==== Task data ====
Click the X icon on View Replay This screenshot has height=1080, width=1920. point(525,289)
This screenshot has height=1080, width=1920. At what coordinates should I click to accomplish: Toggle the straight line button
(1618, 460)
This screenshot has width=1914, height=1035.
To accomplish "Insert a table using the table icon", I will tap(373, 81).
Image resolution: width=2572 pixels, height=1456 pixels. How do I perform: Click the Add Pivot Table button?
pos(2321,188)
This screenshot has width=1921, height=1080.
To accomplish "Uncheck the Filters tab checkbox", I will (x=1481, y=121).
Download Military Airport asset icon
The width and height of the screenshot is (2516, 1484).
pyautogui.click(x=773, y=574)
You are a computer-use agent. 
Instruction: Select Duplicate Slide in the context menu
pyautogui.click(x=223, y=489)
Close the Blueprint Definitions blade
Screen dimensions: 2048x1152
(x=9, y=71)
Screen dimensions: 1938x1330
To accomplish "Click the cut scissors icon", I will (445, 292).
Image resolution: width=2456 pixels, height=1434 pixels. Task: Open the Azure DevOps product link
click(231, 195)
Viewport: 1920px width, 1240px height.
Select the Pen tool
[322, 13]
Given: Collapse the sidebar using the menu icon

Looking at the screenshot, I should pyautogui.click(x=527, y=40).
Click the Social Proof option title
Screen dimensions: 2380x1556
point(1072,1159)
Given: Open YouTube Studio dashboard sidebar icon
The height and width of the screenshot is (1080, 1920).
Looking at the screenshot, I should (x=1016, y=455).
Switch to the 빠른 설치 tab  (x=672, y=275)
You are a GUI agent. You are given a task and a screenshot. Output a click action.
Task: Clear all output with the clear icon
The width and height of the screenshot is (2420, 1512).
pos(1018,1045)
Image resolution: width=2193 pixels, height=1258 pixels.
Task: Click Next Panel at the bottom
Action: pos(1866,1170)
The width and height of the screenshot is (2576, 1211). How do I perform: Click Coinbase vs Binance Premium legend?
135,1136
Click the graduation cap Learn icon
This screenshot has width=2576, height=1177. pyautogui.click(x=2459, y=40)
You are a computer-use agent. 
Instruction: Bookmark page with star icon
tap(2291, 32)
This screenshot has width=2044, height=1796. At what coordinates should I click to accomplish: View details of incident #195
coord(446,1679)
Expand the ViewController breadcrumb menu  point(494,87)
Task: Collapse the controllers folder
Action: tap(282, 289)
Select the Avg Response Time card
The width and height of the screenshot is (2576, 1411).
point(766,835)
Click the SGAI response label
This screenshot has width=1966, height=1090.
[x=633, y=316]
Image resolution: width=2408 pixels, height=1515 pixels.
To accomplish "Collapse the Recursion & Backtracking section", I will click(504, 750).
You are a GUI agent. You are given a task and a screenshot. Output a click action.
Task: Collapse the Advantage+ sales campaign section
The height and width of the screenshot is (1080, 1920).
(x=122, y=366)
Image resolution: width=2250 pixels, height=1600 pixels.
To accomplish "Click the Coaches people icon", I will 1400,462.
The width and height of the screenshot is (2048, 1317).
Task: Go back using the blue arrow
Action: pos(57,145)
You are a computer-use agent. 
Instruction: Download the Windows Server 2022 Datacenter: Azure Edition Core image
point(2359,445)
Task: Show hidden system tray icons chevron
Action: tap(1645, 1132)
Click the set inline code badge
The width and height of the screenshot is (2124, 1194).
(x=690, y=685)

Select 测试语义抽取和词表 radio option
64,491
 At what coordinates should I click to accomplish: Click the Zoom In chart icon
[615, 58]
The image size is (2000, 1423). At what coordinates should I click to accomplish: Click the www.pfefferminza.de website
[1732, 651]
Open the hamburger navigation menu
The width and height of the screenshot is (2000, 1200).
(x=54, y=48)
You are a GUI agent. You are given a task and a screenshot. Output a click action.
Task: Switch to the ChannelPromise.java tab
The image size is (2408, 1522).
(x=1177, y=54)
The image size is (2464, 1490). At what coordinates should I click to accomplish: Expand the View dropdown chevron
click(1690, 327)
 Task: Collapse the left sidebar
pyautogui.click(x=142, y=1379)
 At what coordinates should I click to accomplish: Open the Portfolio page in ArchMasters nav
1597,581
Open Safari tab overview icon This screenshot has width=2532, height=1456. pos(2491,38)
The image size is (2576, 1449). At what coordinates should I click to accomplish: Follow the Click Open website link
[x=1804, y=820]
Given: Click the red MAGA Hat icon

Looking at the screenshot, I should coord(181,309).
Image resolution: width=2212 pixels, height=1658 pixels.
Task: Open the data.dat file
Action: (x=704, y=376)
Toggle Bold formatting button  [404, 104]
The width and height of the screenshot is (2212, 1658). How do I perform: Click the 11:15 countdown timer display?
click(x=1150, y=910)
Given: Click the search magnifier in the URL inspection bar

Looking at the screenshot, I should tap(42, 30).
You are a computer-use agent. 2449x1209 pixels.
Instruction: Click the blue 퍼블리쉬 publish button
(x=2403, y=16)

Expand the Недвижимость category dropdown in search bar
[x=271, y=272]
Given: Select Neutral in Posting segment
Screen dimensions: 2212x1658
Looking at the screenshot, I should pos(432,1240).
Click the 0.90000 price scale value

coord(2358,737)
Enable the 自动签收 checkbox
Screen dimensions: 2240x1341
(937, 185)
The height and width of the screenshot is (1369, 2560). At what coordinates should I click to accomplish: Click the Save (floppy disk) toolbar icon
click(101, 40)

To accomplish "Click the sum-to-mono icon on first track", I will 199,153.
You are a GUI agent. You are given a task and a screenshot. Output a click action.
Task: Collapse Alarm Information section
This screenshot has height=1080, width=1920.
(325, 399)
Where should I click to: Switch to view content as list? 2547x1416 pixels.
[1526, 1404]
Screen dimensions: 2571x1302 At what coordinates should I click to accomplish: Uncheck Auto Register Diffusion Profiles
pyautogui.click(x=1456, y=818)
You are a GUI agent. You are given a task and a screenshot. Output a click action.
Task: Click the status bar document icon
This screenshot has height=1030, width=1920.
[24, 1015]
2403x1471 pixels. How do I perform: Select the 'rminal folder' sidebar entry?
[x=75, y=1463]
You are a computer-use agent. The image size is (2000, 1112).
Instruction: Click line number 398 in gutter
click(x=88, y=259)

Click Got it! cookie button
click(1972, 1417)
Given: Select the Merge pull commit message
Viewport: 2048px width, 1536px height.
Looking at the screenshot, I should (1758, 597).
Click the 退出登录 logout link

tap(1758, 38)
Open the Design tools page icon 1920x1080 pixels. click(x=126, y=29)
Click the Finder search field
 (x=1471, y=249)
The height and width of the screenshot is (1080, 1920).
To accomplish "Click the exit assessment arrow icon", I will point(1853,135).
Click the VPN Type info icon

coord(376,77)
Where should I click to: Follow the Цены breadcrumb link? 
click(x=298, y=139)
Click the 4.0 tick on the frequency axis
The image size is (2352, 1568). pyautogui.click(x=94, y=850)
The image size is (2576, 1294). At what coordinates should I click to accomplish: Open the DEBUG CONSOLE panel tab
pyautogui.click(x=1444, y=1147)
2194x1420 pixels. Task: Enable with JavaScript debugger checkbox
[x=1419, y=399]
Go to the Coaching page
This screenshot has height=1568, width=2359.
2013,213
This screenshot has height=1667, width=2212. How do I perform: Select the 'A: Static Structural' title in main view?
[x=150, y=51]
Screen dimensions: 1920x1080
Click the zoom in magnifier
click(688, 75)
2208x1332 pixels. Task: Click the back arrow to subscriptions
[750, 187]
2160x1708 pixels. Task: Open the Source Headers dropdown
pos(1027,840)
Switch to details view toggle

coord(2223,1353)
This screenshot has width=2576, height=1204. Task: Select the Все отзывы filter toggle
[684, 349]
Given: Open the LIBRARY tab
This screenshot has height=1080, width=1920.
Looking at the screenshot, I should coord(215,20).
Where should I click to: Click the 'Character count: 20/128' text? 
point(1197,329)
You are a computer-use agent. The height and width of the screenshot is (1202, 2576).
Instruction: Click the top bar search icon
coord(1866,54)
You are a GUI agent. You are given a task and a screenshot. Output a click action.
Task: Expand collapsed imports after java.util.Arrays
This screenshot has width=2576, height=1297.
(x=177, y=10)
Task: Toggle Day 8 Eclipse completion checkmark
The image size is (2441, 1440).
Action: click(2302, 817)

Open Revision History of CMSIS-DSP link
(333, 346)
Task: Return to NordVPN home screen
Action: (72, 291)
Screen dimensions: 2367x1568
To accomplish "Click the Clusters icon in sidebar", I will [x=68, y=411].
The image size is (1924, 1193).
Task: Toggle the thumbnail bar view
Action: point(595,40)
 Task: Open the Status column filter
====
The listing above holds a line with "2160x1708 pixels. Task: Open" and a line with "Given: Open the LIBRARY tab". Print the stretch from the first through the second, exactly and alone.

*Solution:*
2160x1708 pixels. Task: Open the Source Headers dropdown
pos(1027,840)
Switch to details view toggle

coord(2223,1353)
This screenshot has width=2576, height=1204. Task: Select the Все отзывы filter toggle
[684, 349]
Given: Open the LIBRARY tab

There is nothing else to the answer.